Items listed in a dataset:
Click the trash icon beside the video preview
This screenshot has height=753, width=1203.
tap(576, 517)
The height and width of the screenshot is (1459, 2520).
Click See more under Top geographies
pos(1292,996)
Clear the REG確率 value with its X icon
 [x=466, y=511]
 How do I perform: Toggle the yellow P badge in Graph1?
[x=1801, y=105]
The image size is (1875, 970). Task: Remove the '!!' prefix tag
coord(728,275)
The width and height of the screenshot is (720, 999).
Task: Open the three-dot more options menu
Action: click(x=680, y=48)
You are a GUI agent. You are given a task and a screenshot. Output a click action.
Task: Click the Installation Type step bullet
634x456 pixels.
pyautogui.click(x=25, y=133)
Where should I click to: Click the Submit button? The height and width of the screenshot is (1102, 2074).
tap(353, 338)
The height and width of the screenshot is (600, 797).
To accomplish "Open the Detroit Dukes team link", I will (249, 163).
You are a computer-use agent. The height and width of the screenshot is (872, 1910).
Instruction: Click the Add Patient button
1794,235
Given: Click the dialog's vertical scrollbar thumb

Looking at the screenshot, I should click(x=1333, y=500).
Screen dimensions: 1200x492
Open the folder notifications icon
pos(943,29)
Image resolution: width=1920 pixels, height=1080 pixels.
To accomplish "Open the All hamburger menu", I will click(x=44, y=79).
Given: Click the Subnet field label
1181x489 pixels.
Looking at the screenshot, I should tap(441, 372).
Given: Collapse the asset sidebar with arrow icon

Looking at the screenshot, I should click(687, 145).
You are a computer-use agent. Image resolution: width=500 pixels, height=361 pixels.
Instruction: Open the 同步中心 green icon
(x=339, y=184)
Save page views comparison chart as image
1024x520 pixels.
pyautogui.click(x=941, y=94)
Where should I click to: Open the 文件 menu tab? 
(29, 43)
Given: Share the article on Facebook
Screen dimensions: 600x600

[Activity]: Please return all lines above in which the string "agent" is found.

[Result below]:
You are a GUI agent. You are given a task and a screenshot. Output a click action.
You are a computer-use agent. The height and width of the screenshot is (872, 1910).
You are a computer-use agent. Image resolution: width=500 pixels, height=361 pixels.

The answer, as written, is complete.